То есть, если ты производишь тот же литий, то в одном масштабе у тебя одна рентабельность, а если в другом, то у тебя могут быть уже другие технологии и другая рентабельность. Если у тебя внутренний рынок сбыта твоего лития ограничен рамками своего же аккумуляторного завода, то, соответственно, твой внутренний производитель будет заведомо менее рентабельным, поскольку у него будут технологии другого масштаба. И отсюда этот слёзный плач промышленников, что у нас слишком маленький рынок. Проблем в том, что рынка вообще никакого нет. Там и тогда, где и когда это почему-нибудь не так — компании становятся сверх прибыльными: см.рынок минеральных удобрений, которые есть классический «промежуточный передел».
***
В этом месте очень важно вспомнить теорию СБЧ о различении производительности труда и производительности производительных сил, потому что это имеет прямое отношение к проблеме организационных технологий.

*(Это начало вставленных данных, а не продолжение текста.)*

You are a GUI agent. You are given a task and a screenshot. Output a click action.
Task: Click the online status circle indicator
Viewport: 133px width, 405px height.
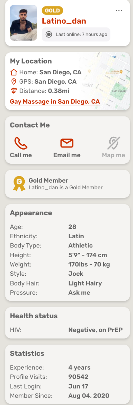(x=49, y=34)
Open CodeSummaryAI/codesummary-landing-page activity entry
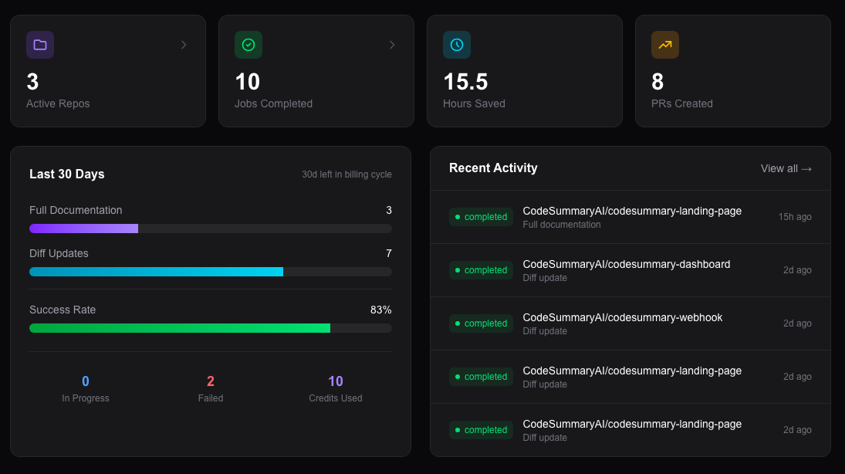The height and width of the screenshot is (474, 845). (632, 210)
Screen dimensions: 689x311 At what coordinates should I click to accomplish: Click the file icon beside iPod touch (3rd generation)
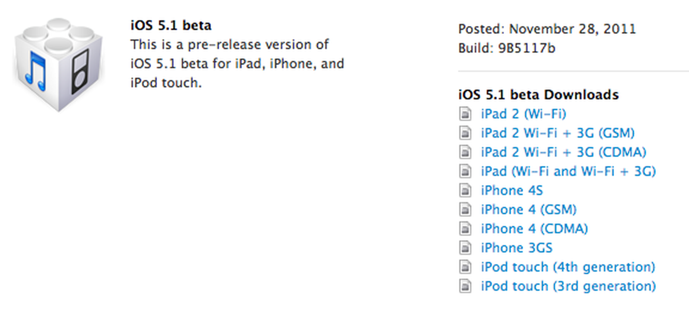(x=466, y=286)
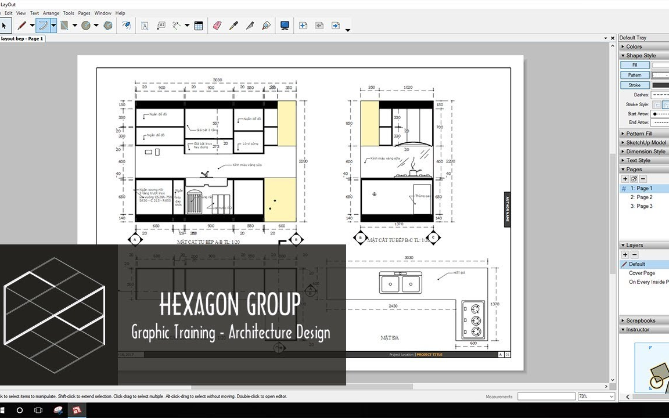This screenshot has width=669, height=418.
Task: Add a new page with the plus button
Action: tap(624, 178)
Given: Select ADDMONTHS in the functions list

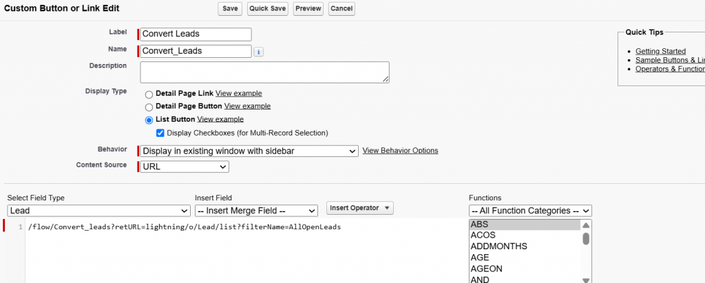Looking at the screenshot, I should pyautogui.click(x=498, y=247).
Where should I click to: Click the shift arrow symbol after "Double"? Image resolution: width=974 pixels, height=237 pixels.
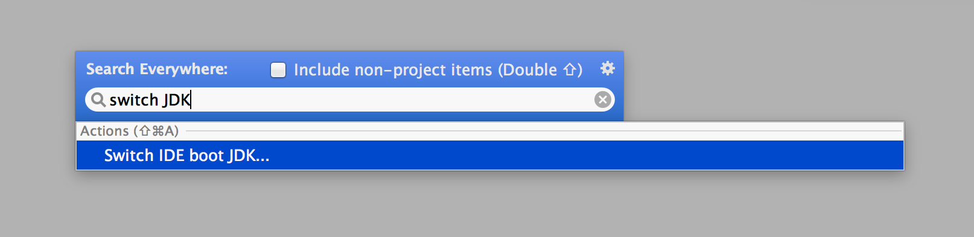click(x=570, y=70)
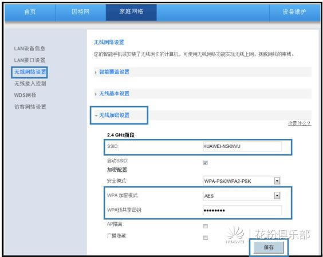The width and height of the screenshot is (323, 257).
Task: Switch to the 首页 tab
Action: click(x=30, y=12)
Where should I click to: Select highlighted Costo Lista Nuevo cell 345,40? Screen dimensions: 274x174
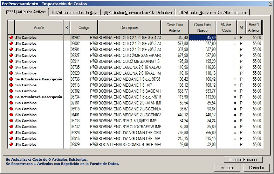202,37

Организационная технология, т.е. люди и то, как они мотивированы, в какие структуры построены, сколько они стоят, сколько их надо, что они умеют и т.д. – это тоже часть технологии производства. То есть, чтобы производить этот пресловутый чистый литий, надо иметь не только какое-то количество станков, но и какое-то количество людей и управленческую схему.

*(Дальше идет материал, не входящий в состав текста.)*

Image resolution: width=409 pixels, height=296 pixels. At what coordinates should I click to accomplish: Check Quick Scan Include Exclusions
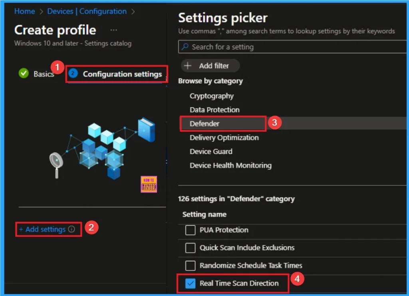tap(190, 248)
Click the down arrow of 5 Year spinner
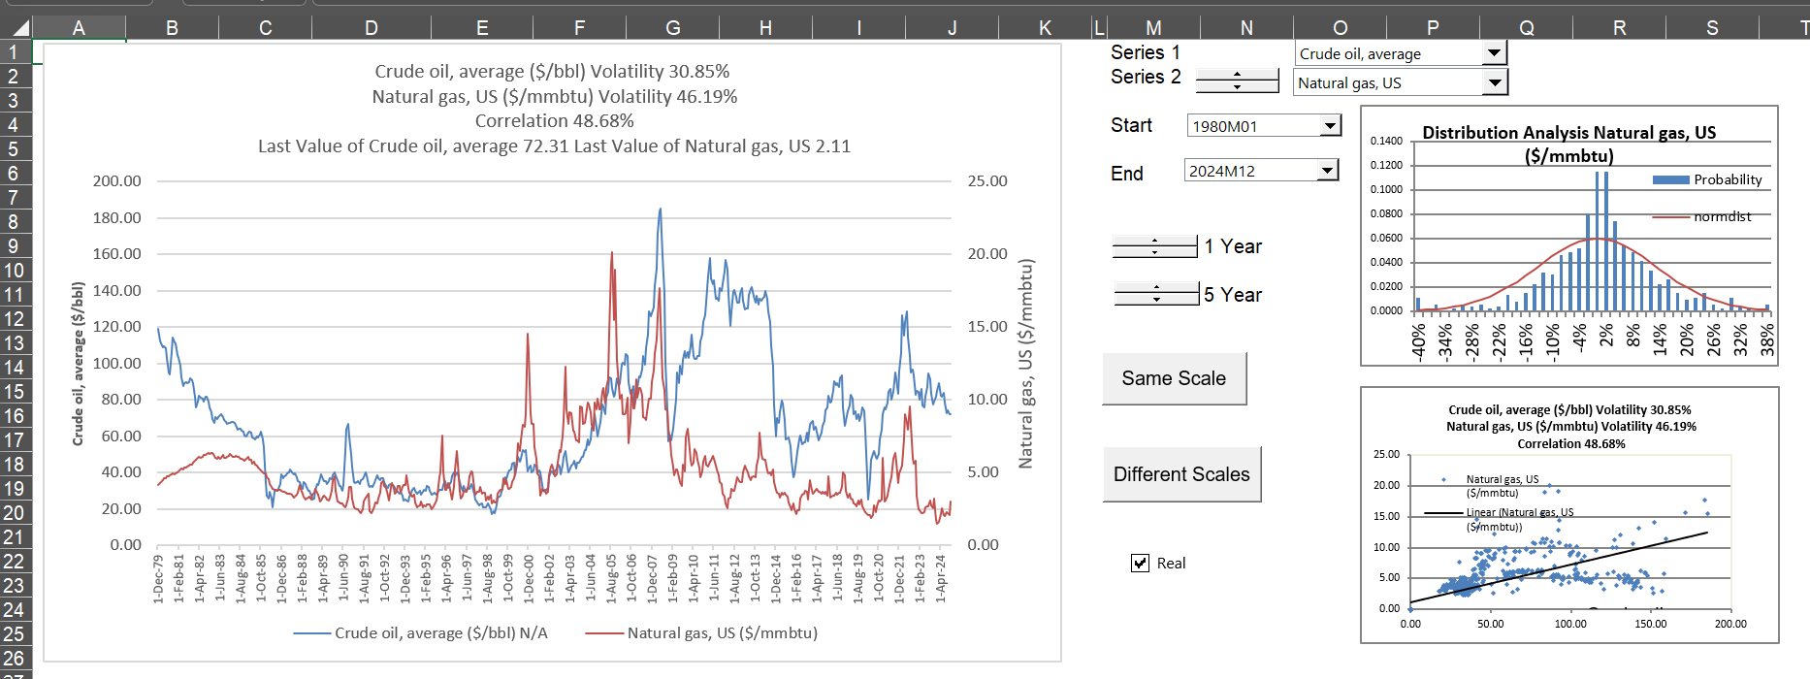1810x679 pixels. 1156,300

У меня было рассуждение в блоге по поводу рабочих мест, что от нас до сих пор требуют рабочих мест в количестве. При этом у нас рабочие места есть, а людей нет, потому что это все рабочие места с маленькими зарплатами, сообразно их производительности. И то же государство думает, как с таким же успехом каких-нибудь корейцев завезти, чтобы они работали вместо среднеазиатов, которых-де народ не любит.
У нас есть прикладная наука, которая в состоянии решить задачу типа «как очистить кварц и сделать из него преформу». Но нет никакой науки, которая рассказала бы, как вокруг этого технологического процесса построить крупный рентабельный бизнес в наших условиях. И поэтому, даже если у нас по чему-нибудь в каком-нибудь НИИ возникает технология очистки кварца, то из нее сама собой не вырастает никакое производство и никакая компания. Только если случайно придет какой-нибудь чудик, которому просто нравится с этим всем возиться, и он по ошибке сделает такую компанию. На уровне системы этого никогда не происходит. И надо ли потом жаловаться, что у физика Алфёрова Нобелевская премия, а миллиардные доходы на основе его открытий, превращённых (уже не нами) в коммерческие технологии, получают глобальные компании в юрисдикции «вероятного противника»?
И пока мы не осознаем этой проблемы именно как проблемы, все разговоры о технологическом суверенитете будут носить сугубо абстрактный характер.